How Scarborough’s Mayor gets to and from engagements is to be examined by the borough council to see if it can make any further cost savings.
The authority is coming to the end of a contract with a hire car firm to provide transport for the Mayor of the borough, currently Conservative councillor Joe Plant.
The contract has cost the council an average of £31,500 over the last three years. A recent study by the TaxPayers’ Alliance found that the average spend by authorities on Mayoral cars was £21,804 per annum.
The council’s overview and scrutiny board will next week review the use of the hire car and make recommendations on what course of action should be taken.

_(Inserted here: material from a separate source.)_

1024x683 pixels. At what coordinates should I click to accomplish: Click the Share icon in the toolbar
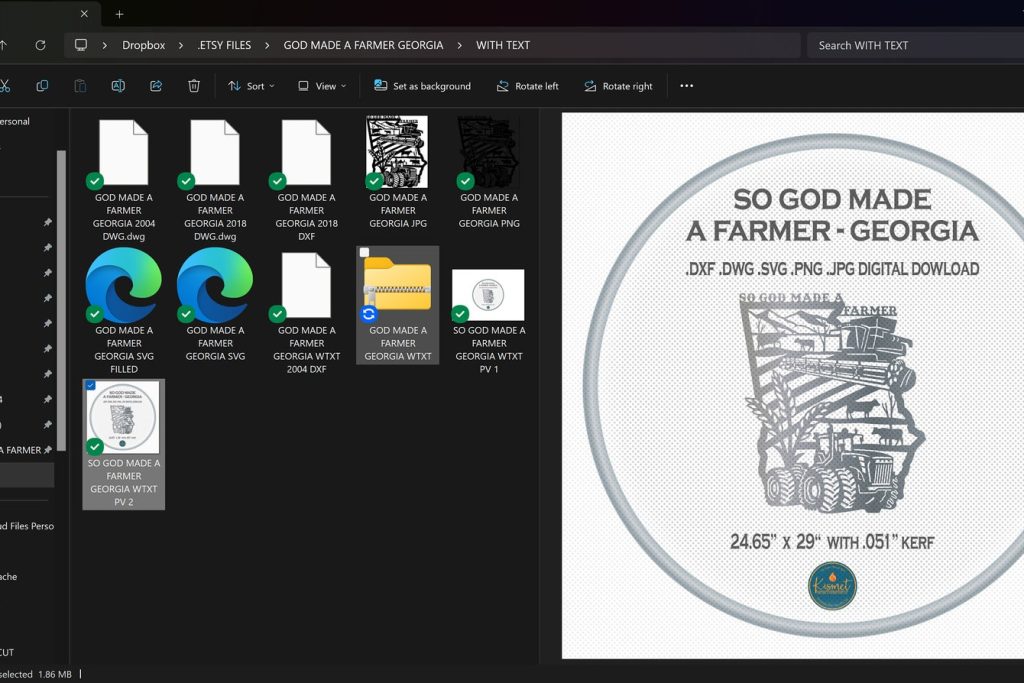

The three options available are for the mayor to use taxis and their own transport, for the council to buy a car and, finally, to continue to use a chauffeur service.
The preferred option, according to a report prepared for the committee by Scarborough Council’s Democratic and Corporate Modernisation manager Kerry Russett, is to tender for a new hire firm, whilst also reducing the number of uses of any car.

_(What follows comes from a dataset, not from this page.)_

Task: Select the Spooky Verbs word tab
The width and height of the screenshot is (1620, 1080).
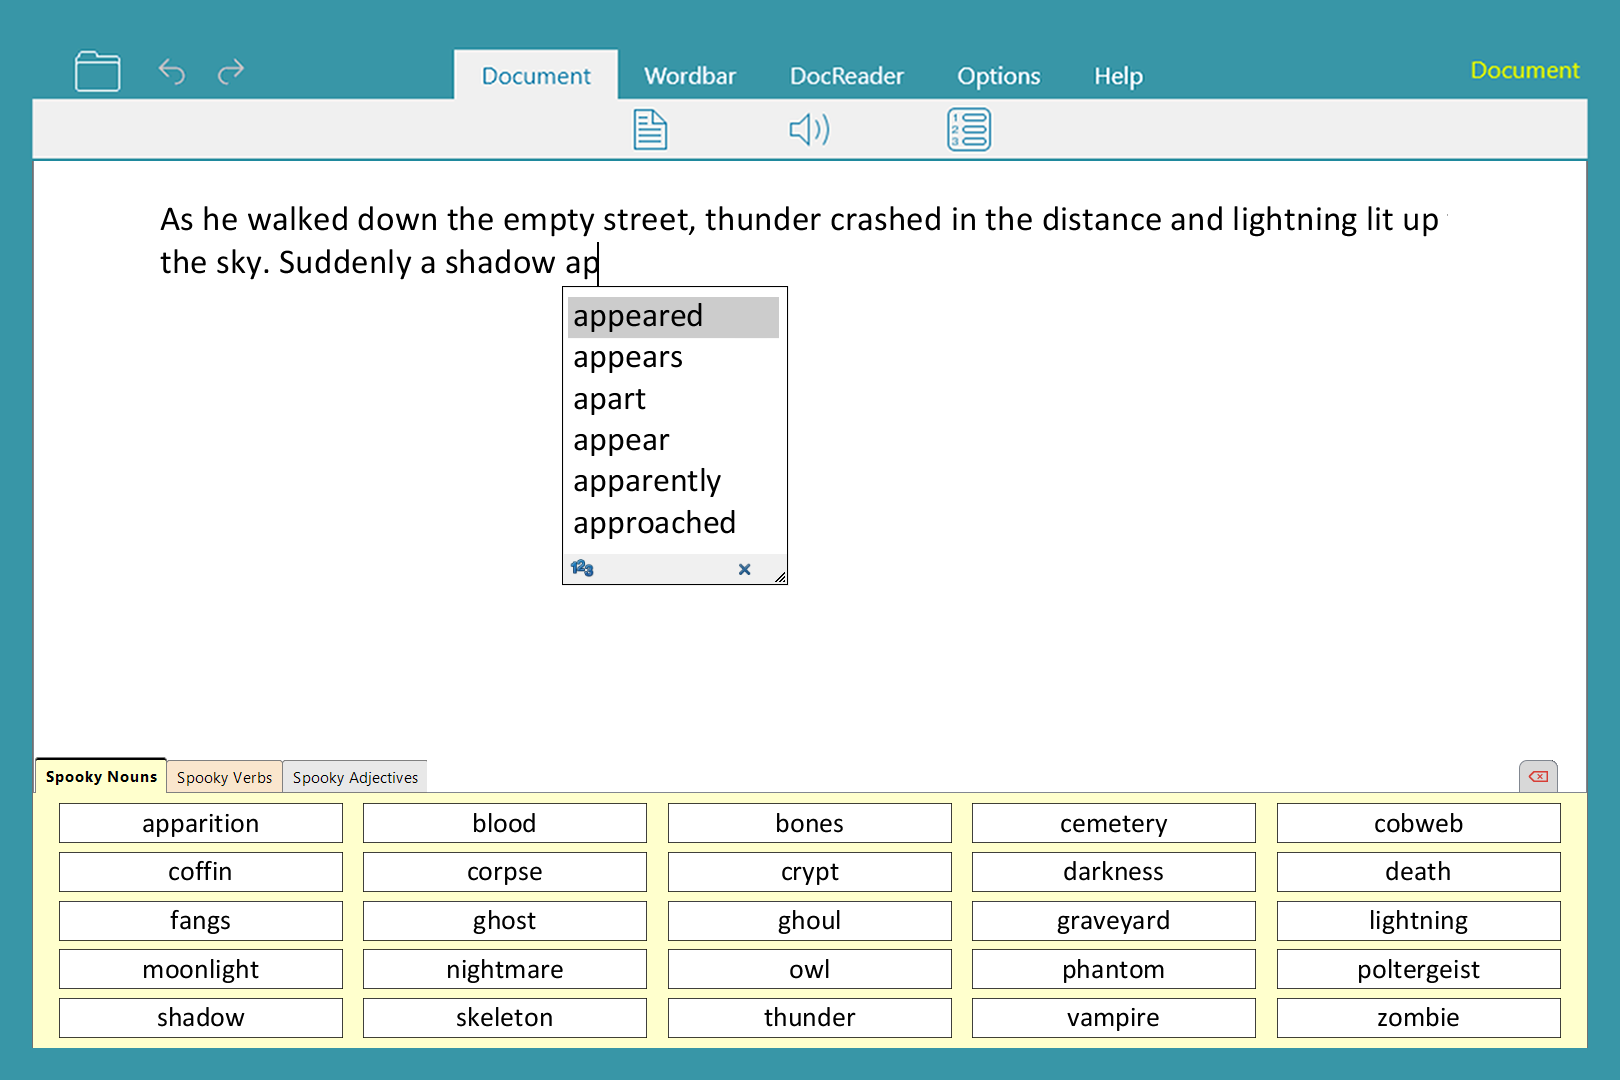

The last three Mayors of Scarborough to have a full term of office attended between 320 and 350 events a year. The chauffeur service was used in around 50% of these cases. In 2011/12 the Mayor attended 478 civic engagements, using the mayoral car for 71% of these.
The current contract, with Pinnacle Chauffeur Transport Ltd, allows for 250 trips per year covering up to 10,000 miles.
However, the report notes that where the mayor lives can have a drastic impact on the contract limits.
Ms Russett writes: “The current Mayor is Whitby based, and the mileage after only five months (May to September) is already nearly level with the mileage for the previous two whole mayoral years.
“If this trend continues for the next seven months to the end of the Mayoral year, then the mileage will dramatically exceed the cap of 10,000.”
The previous three Mayors, all based either in or around Scarborough town, travelled an average of 6,237 miles. Cllr Plant is on pace to cover 15,000.
Due to the previous Mayors not hitting 10,000 the service operator will not penalise the council if it goes over the contract limit this year.
The recommendations for the overview and scrutiny board includes the retendering of the chauffeur contract, but with a reduced number of events to 200.
Other savings have been made in the civic office with the loss of one job, which saves the council £41,000, and the reduction of the Mayor’s hospitality budget to £3,050 from £9,030.
The report concludes that while the chauffeur option may not be the cheapest, the other options come with more risks.
It notes that if a Mayor who does not drive is elected and the council chooses for the Mayor to make their own way to events then it could cost more in expense claims from taxis.
The overview and scrutiny board will feed its recommendations on the service back to the council’s cabinet.